## Selected passage:

Two words: “Look Within.” No, we don’t mean in the squishy, metaphoric, yoga-doing, meditation-obsessed kinda way. What we mean is that you should be leveraging your coworkers and internal teams in order to help you (1) Figure out what you should be buying (just ask!) and; (2) Chances are, someone on your team probably has information on the pricing scheme of a certain technology/solution you’re interested in procuring.

Your first issue to address is figuring out what you should be procuring for your team. This can be tricky, especially if you don’t fully understand the technical and business needs of your team,  which is even more reason to leverage them (i.e. talk to them or observe them)! As a procurement professional, you need to be as much strategic in your day-to-day activities as you are tactical. Planning ahead and understanding how the tools you procure will affect and influence each and every employee at your company will make you more effective and valuable. In order to be more strategic, you need to connect with your customer. Unlike your company’s customer, your customer, as a procurement professional, are the employees of the firm. You serve them. So, in order to deliver the best tools and solutions to them, you need to understand their problems, wants and needs first. The best way to do that is by talking to them. Stop reading articles or theorizing about what they need – the answer may be sitting right next to you.

## To do:
**a)** According to the procurement passage, who is the customer of a procurement professional?
**b)** Pick out every line of the records that contains the word "width", treating uppercase and lowercase as different.
The procurement passage and the records are separate, unrelated material.

## Data records:
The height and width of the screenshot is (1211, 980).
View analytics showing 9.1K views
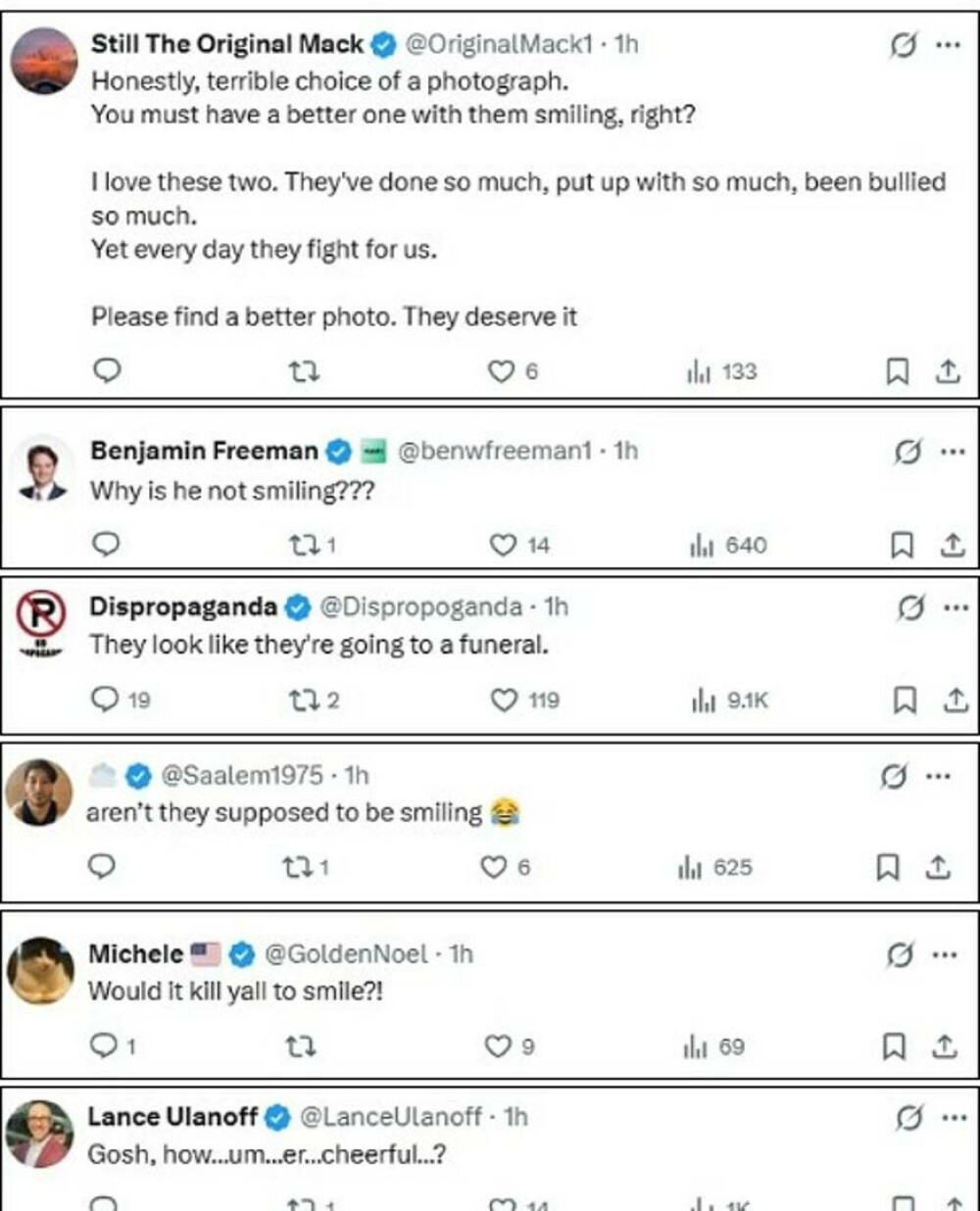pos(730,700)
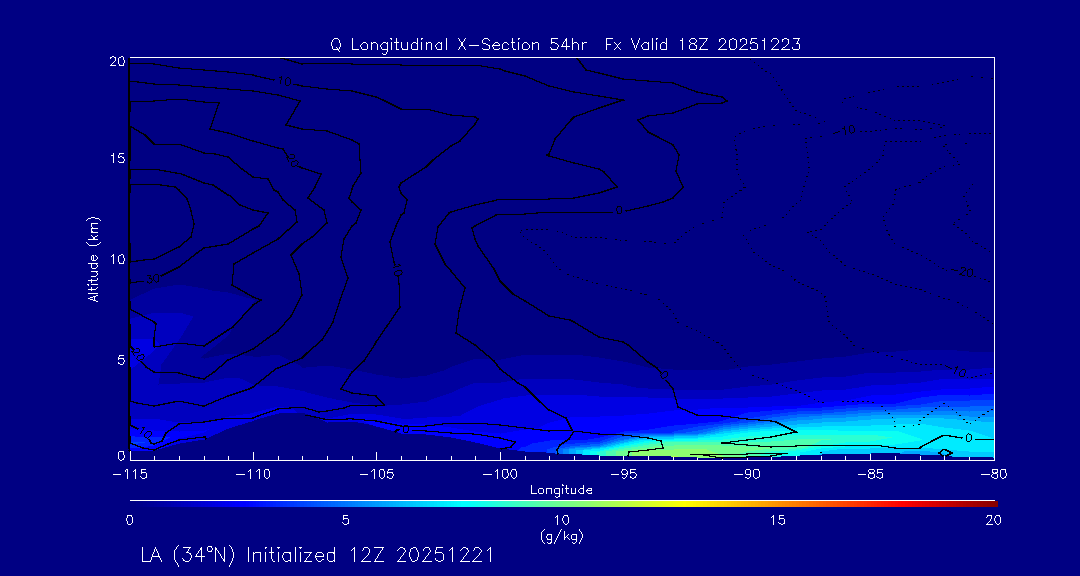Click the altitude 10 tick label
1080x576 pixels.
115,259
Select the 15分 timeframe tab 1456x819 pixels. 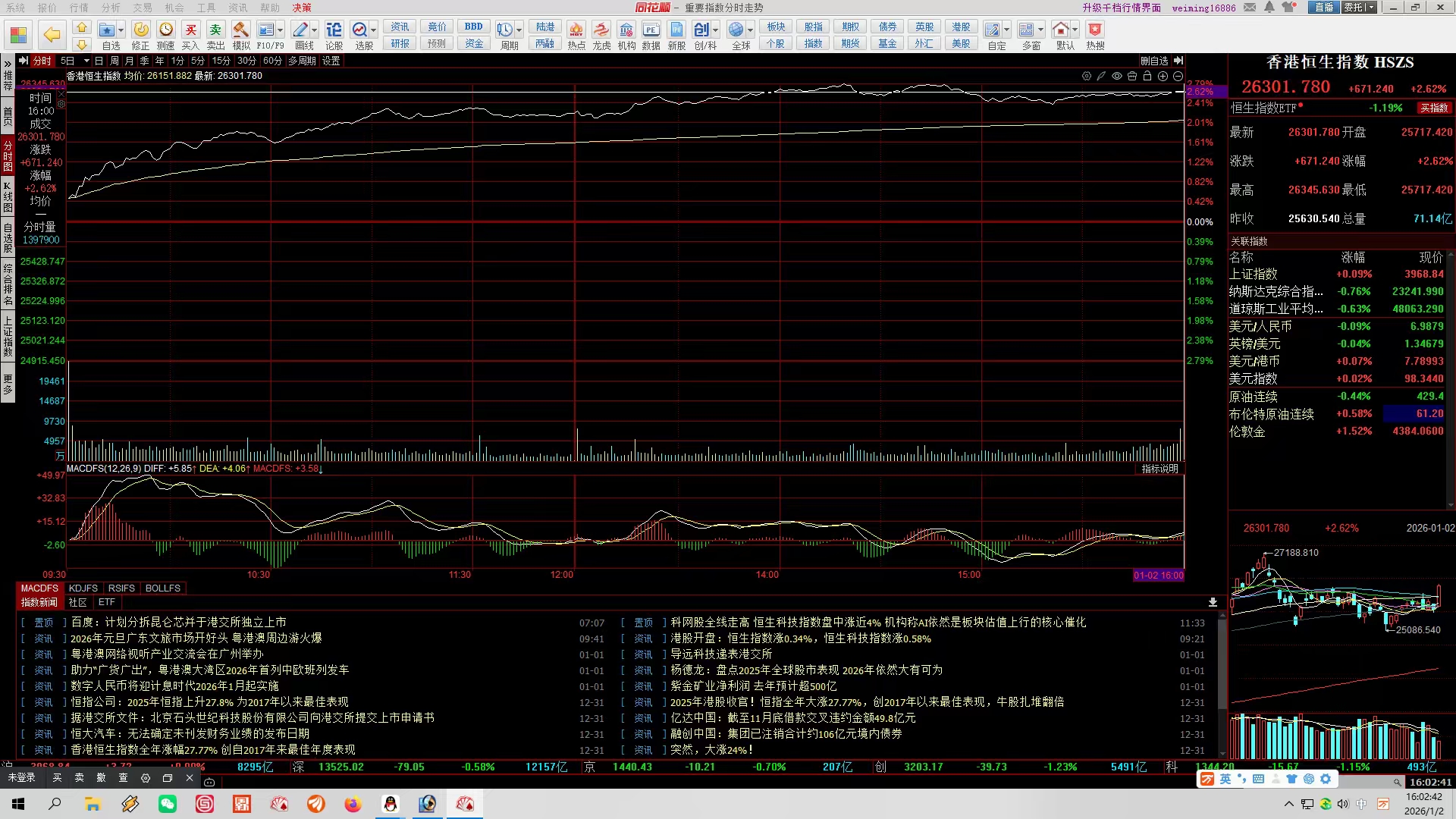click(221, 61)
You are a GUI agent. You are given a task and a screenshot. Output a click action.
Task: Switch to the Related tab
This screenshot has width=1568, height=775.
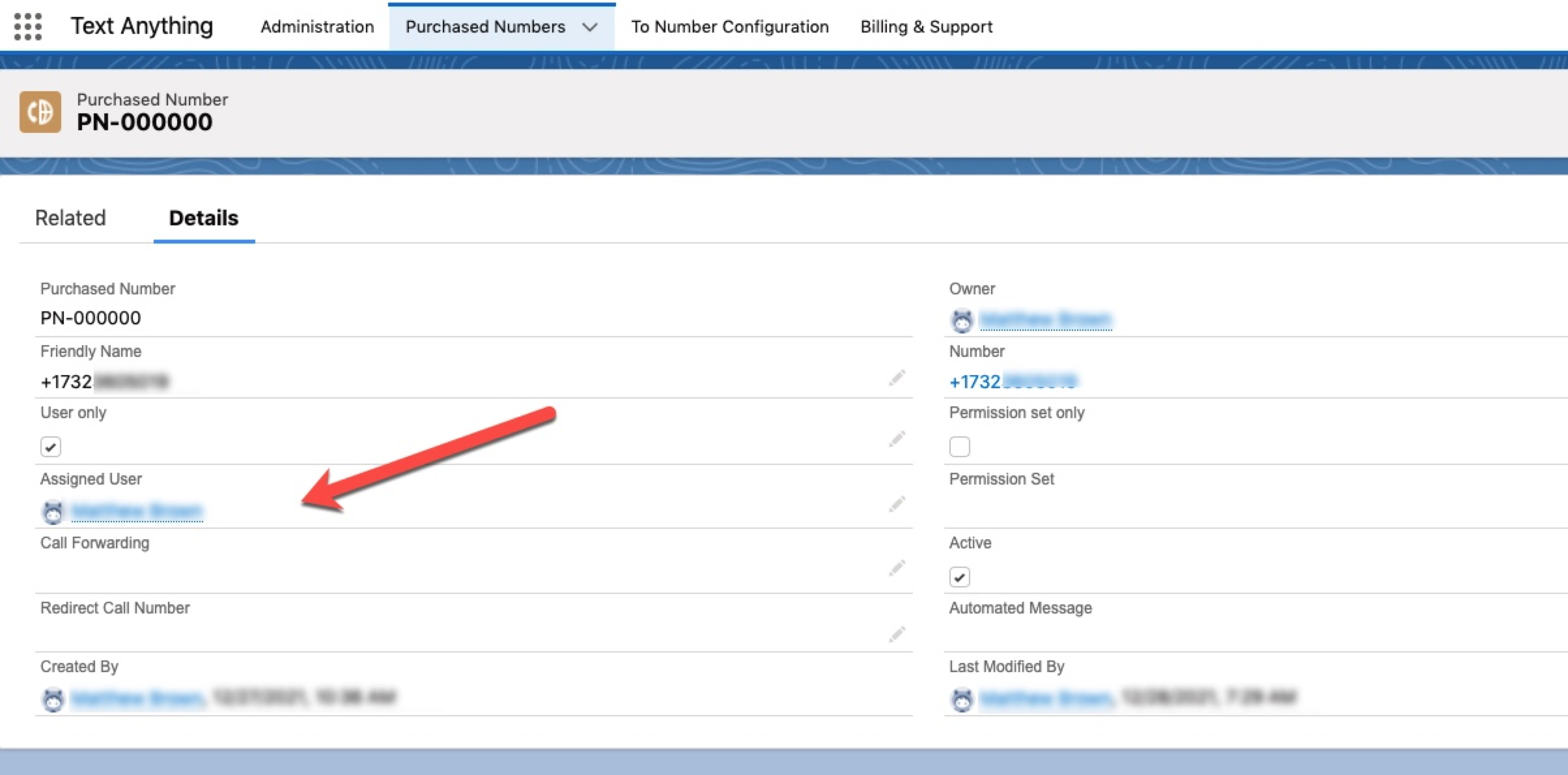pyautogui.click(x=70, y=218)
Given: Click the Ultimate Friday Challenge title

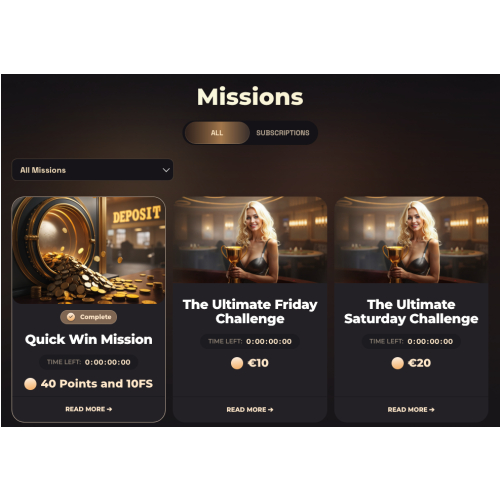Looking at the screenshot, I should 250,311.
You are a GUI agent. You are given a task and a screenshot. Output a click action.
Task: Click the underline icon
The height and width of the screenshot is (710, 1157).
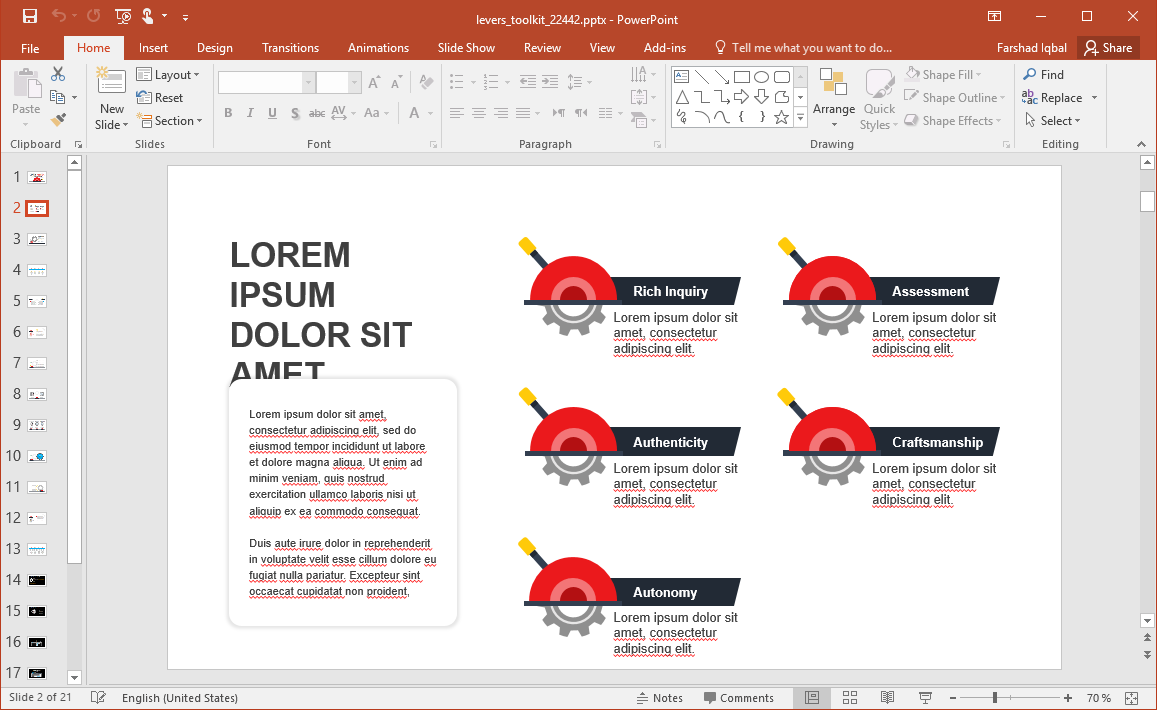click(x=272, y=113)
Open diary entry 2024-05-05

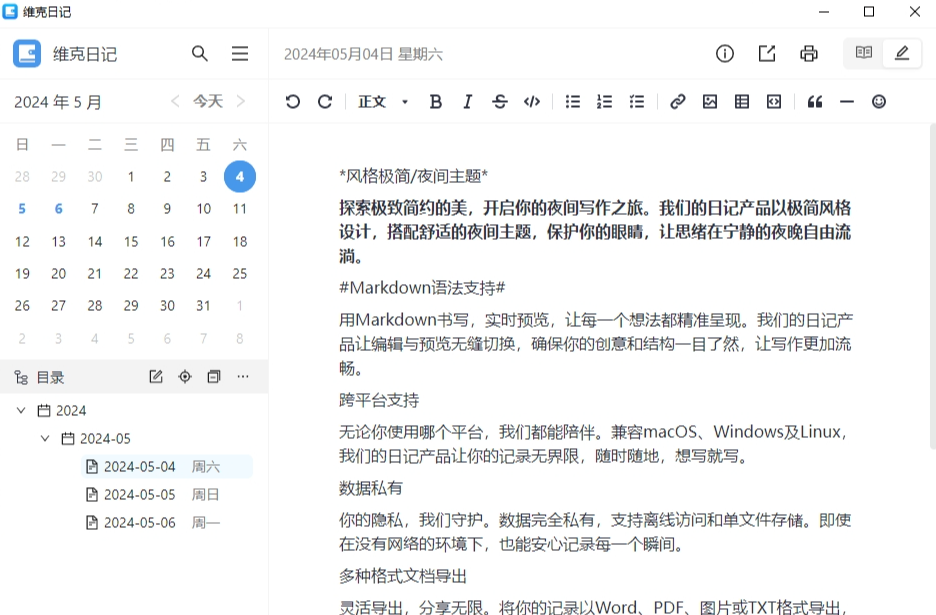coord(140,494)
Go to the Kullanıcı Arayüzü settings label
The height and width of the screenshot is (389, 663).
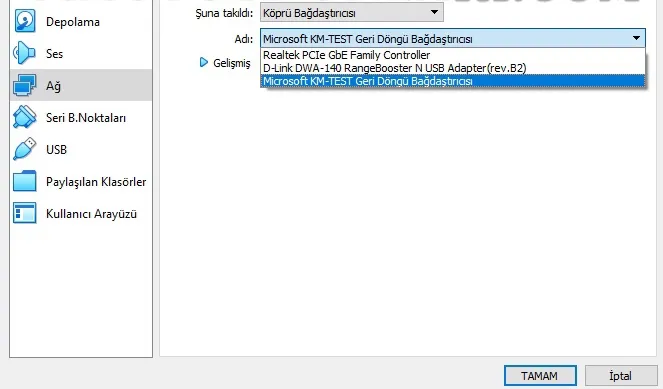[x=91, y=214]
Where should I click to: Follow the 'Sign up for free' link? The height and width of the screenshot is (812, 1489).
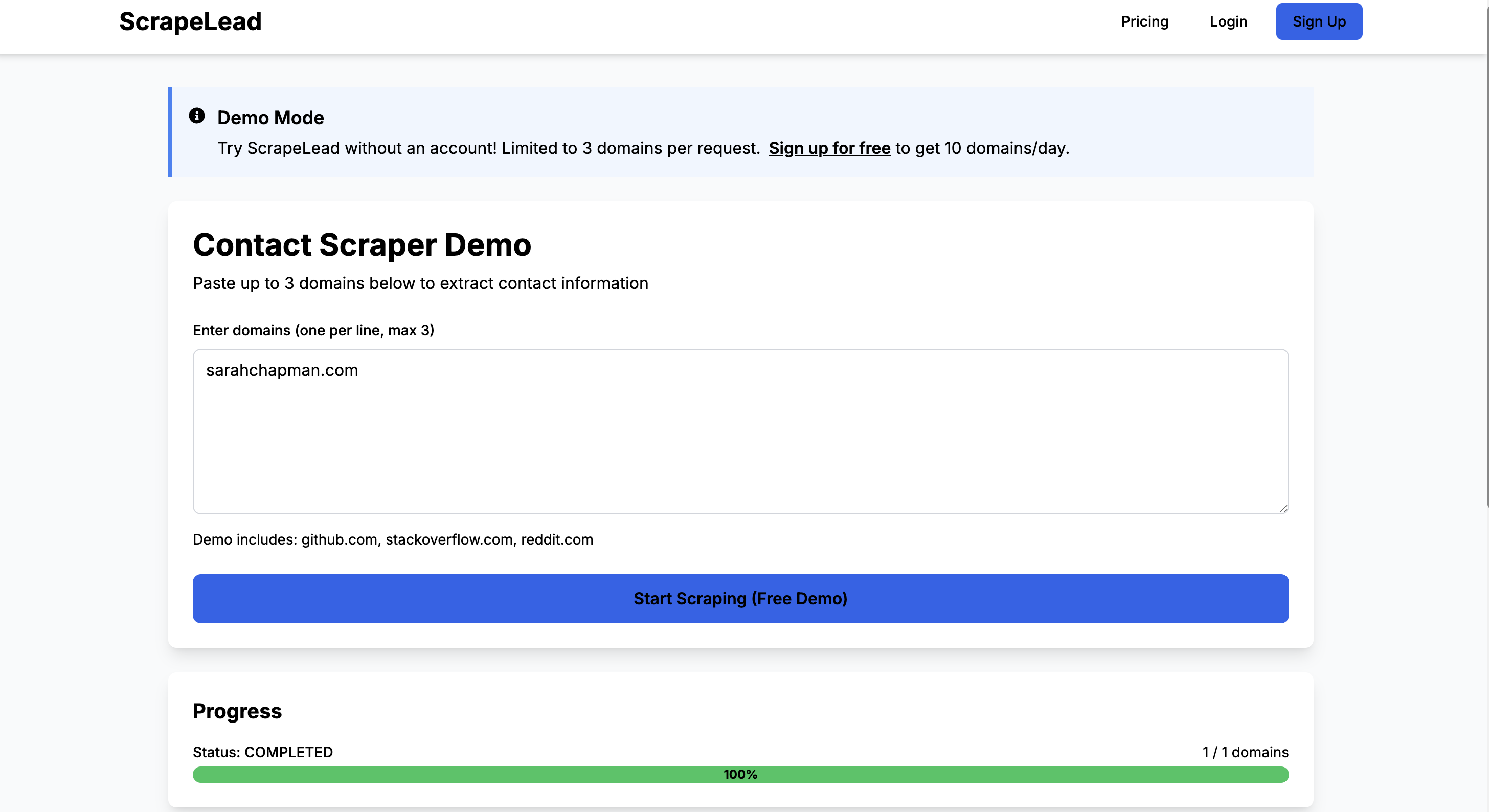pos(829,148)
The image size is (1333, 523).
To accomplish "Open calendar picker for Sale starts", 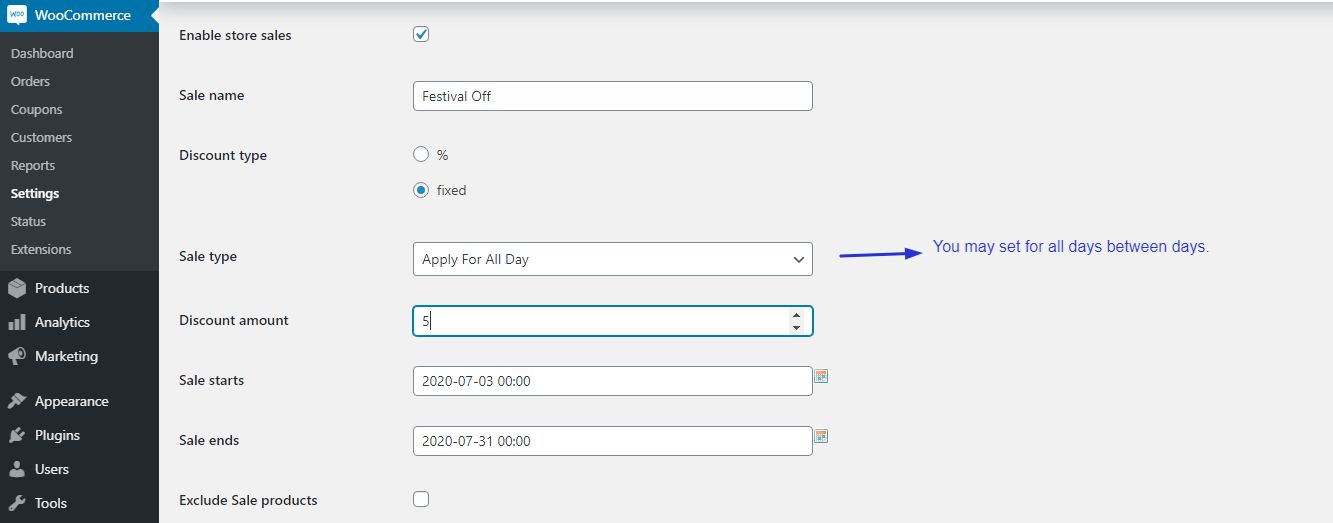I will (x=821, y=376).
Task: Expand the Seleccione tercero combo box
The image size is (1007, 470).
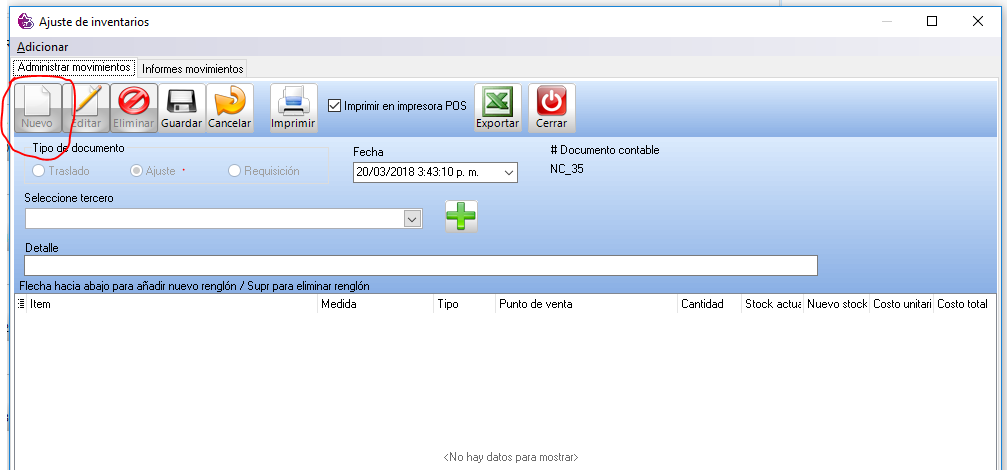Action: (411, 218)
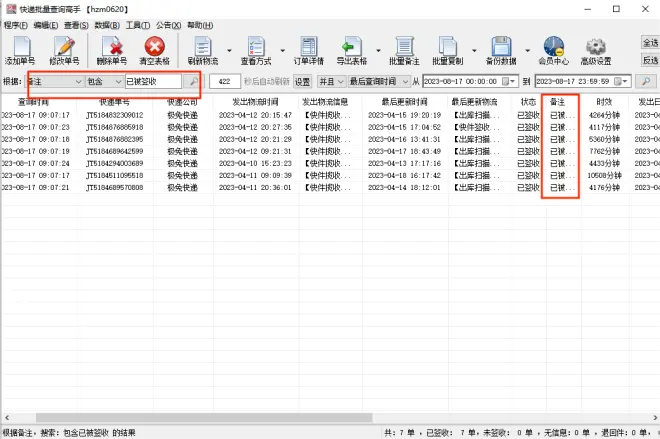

## Correct answers:
**a)** The employees of the firm.

**b)**
The height and width of the screenshot is (1211, 980).
This screenshot has width=1568, height=775.
The height and width of the screenshot is (710, 1157).
The height and width of the screenshot is (389, 663).
Where should I click to: Follow the 'Sign up for free' link? The height and width of the screenshot is (812, 1489).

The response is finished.